Qu’il s’agisse de violation de domicile, de vol, d’empiétement de terrain, d’affrontements entre groupes lignagers ou de violation de la protection accordée par un particulier ou par le village à une ou plusieurs personnes, la référence à l’honneur figure en bonne place dans les dispositions contenues dans les coutumiers. L’intervention de l’assemblée du village concerne en gros tous les problèmes pouvant survenir au sein d’une communauté. En dessinant un espace d’ordre où chaque lieu est affecté à une catégorie de personnes ou à une activité déterminée, les coutumiers dictent implicitement ou explicitement, les conditions « normales » d’utilisation de ces lieux et en codifient l’occupation et l’usage contribuant à prévenir les comportements déviants.

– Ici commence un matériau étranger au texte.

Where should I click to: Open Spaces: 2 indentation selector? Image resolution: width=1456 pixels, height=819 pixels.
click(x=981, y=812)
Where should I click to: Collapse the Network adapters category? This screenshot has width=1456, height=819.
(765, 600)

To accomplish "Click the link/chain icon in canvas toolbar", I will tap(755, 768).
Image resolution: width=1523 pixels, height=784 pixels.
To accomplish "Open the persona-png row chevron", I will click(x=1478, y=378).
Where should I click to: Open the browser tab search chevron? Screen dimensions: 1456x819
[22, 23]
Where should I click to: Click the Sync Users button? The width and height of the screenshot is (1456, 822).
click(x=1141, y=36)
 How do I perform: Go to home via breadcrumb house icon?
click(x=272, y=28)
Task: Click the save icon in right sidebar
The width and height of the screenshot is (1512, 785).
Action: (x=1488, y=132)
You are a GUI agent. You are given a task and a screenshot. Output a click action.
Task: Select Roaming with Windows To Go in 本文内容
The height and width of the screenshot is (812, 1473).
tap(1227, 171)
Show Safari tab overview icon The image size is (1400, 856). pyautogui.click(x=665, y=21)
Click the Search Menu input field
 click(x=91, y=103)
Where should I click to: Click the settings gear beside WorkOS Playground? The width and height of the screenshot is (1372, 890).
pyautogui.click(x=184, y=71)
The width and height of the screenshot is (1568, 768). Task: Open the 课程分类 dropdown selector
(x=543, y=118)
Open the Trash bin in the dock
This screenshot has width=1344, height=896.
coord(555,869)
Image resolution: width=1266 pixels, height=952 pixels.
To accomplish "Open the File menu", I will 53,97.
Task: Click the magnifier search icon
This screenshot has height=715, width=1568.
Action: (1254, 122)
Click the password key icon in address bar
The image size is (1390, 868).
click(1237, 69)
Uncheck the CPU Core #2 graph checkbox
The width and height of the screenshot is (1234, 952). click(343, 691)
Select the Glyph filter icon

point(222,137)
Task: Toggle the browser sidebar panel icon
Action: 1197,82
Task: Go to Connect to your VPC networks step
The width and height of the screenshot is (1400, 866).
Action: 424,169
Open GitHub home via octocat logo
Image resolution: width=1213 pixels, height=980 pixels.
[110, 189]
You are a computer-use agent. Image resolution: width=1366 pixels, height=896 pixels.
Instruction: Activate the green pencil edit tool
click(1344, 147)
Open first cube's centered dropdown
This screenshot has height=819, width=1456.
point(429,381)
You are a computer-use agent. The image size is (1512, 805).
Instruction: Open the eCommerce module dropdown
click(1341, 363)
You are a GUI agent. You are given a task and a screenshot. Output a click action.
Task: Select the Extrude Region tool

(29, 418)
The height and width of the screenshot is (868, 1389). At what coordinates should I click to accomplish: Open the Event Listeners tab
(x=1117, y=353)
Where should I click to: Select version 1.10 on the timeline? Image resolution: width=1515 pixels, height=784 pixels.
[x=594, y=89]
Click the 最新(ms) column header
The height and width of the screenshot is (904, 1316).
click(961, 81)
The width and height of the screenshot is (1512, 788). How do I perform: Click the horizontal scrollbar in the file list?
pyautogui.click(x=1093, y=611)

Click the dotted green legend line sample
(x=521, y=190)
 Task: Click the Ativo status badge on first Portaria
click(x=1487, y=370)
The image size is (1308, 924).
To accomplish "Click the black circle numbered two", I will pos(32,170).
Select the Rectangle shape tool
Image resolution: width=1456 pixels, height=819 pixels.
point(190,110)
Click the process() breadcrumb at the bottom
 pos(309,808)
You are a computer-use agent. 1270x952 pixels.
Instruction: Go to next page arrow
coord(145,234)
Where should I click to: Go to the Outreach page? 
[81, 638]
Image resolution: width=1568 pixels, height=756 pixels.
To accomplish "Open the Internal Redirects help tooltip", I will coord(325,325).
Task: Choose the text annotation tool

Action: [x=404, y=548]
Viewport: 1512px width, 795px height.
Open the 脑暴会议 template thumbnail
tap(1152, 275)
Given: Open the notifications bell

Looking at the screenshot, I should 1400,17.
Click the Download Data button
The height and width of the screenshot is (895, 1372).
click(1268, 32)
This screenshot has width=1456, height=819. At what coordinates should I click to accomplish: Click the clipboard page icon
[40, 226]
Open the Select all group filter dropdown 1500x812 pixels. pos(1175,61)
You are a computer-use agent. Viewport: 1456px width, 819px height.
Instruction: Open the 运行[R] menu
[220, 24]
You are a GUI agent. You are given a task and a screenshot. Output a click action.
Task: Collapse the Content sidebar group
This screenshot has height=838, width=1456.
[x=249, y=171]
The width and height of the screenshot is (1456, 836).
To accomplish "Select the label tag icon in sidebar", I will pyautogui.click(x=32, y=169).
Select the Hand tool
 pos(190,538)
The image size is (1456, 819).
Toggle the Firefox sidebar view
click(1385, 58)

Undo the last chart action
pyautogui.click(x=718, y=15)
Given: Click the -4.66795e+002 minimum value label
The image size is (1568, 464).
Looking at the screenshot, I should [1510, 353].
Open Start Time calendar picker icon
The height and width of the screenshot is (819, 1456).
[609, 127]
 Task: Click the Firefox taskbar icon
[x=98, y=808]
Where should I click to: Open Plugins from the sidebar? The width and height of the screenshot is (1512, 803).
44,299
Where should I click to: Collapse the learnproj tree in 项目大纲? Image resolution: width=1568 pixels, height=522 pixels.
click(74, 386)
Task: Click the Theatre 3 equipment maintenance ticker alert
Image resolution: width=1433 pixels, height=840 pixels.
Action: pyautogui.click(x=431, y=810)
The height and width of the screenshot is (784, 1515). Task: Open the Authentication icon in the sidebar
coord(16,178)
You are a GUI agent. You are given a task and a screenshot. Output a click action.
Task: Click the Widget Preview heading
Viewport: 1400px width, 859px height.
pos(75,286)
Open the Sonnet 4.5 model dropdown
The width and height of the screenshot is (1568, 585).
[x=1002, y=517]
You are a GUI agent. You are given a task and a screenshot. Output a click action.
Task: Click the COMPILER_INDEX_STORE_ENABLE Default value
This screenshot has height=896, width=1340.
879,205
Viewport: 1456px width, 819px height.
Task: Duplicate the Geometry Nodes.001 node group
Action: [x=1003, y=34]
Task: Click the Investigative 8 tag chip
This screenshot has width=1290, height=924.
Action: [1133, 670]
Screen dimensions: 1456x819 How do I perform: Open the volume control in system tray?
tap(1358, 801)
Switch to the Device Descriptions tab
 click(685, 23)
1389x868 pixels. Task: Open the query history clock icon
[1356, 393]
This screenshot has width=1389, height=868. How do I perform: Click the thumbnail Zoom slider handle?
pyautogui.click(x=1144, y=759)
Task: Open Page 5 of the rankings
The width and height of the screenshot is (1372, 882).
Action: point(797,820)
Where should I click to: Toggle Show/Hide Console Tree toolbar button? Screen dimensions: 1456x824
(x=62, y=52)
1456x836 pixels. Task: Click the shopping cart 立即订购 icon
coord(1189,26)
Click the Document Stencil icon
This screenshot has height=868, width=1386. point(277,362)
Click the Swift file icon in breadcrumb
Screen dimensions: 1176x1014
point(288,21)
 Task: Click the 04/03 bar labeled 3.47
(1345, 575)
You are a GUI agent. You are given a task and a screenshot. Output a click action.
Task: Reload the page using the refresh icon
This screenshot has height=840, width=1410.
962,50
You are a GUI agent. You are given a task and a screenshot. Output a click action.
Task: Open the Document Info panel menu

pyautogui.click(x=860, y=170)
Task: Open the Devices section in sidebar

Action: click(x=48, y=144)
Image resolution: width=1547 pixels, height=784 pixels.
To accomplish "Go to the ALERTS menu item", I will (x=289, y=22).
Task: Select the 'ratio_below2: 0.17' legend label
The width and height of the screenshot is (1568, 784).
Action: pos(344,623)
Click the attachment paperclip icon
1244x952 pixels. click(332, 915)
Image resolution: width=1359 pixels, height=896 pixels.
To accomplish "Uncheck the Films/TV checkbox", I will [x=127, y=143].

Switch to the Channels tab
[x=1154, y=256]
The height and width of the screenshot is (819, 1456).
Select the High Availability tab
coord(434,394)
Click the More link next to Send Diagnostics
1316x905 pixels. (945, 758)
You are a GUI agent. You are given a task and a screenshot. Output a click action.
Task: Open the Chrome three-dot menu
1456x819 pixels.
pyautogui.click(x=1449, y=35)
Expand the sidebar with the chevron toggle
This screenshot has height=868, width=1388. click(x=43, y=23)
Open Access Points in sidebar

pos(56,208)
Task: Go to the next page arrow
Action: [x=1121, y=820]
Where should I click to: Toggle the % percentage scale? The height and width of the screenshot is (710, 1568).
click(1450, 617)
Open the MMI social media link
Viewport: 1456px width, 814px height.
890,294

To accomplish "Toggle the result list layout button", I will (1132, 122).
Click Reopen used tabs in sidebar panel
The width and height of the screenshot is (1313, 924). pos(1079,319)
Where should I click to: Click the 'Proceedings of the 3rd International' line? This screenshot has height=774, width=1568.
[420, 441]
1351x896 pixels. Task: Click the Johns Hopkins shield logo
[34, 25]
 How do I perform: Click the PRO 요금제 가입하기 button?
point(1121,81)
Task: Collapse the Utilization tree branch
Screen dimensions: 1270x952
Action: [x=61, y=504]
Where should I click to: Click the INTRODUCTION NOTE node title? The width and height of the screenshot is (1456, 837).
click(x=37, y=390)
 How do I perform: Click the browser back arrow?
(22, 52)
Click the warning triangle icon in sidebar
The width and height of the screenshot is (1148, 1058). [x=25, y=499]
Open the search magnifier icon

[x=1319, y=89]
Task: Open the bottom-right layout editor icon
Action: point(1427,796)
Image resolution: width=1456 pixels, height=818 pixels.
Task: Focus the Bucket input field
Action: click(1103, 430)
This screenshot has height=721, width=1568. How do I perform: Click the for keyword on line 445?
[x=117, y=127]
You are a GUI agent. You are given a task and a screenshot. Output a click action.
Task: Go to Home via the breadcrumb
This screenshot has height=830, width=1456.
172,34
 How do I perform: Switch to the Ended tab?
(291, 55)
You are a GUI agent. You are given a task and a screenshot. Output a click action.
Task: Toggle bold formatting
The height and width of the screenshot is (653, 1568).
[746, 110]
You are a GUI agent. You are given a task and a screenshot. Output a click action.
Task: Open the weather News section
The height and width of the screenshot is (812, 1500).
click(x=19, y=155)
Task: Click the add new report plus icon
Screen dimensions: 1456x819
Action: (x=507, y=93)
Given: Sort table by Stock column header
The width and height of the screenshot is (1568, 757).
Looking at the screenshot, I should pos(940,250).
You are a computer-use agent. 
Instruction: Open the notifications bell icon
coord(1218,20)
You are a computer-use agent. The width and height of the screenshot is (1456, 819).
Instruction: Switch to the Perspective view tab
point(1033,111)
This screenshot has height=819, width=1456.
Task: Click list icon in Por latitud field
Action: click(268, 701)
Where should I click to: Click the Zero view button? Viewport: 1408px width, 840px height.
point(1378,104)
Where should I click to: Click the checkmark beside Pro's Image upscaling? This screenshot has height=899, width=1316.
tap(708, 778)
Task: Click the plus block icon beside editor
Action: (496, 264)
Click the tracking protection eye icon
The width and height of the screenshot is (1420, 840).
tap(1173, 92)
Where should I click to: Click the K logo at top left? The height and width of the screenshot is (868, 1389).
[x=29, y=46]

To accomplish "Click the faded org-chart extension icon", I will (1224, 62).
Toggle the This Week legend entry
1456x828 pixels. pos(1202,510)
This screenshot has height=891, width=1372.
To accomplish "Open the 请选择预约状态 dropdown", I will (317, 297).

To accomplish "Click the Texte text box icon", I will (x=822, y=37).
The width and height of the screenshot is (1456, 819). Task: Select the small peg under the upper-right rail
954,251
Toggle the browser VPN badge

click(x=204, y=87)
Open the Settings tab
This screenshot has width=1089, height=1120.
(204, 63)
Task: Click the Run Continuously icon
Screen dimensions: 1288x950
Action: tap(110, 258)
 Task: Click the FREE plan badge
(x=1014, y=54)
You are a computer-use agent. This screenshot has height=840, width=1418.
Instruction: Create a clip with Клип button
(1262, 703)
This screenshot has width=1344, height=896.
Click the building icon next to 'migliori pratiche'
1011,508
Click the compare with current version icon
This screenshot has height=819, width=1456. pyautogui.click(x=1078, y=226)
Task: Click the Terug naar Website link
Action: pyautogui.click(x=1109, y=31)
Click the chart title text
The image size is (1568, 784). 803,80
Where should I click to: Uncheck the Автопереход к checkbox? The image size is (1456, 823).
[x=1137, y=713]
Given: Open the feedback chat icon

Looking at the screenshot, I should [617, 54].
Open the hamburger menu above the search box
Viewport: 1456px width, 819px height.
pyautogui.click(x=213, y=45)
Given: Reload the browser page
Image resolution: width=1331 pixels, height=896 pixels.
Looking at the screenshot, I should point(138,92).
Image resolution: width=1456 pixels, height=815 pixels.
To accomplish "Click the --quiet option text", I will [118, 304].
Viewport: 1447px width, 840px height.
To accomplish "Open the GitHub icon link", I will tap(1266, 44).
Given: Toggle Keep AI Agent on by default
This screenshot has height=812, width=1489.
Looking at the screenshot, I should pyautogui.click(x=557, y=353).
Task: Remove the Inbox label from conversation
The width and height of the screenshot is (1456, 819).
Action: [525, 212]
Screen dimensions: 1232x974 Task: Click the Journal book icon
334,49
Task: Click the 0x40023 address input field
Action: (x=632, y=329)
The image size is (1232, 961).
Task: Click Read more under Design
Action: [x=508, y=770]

La sacra lité de l’espace ne tire sa validité que de l’hériophanie qui l’a consacrée. Le sacré n’est dès lors valide que s’il renforce les conceptions de l’idéologie ambiante. Il y a donc tout intérêt, pour le maintien de l’ordre établi dans la société, à entretenir une idéologie (du sacré) qui ne les contredisent pas. D’un autre point de vue, s’il se remarque parfois sous une forme spéculative abstraite, le sacré cache ses origines les plus immédiatement matérielles. Ainsi, les rites de la construction par exemple, peuvent être envisagés comme rituels laïcs pour organiser le processus de construction, le mémoriser et le partager. Leur caractère est social dans le sens où ces rituels intègrent ou excluent de la communauté. On peut leur attribuer une rationalité technique liée à l’efficacité des techniques employées. Mais ils renvoient aussi à un état d’indigence des forces productives et économiques qui justifient le recours au religieux comme une sorte de prémonition contre l’incertain.

3. CONCLUSION

L’approche anthropologique que nous avons adoptée, confirme que la technique ne peut être considérée comme un phénomène particulier complètement détaché du cadre social. Elle est, au contraire, un phénomène social à part entière, en relation avec les autres phénomènes sociaux. Il faut donc considérer le système technique comme un système ouvert, très dépendant de toutes les circonstances économiques sociales et politiques extérieures. À ces circonstances correspond tout un contexte articulant des facteurs spécifiques comme la tradition intellectuelle, la base institutionnelle, le mode de communication et qui sont à l’arrière plan d’un état du développement des systèmes technologiques dans une société donnée. L’anthropologie comparée des connaissances trouve ainsi un moyen d’échapper au piège des dichotomies simplistes et ethnocentrismes et de ne plus se contenter des affirmations relativistes des différences entre cultures.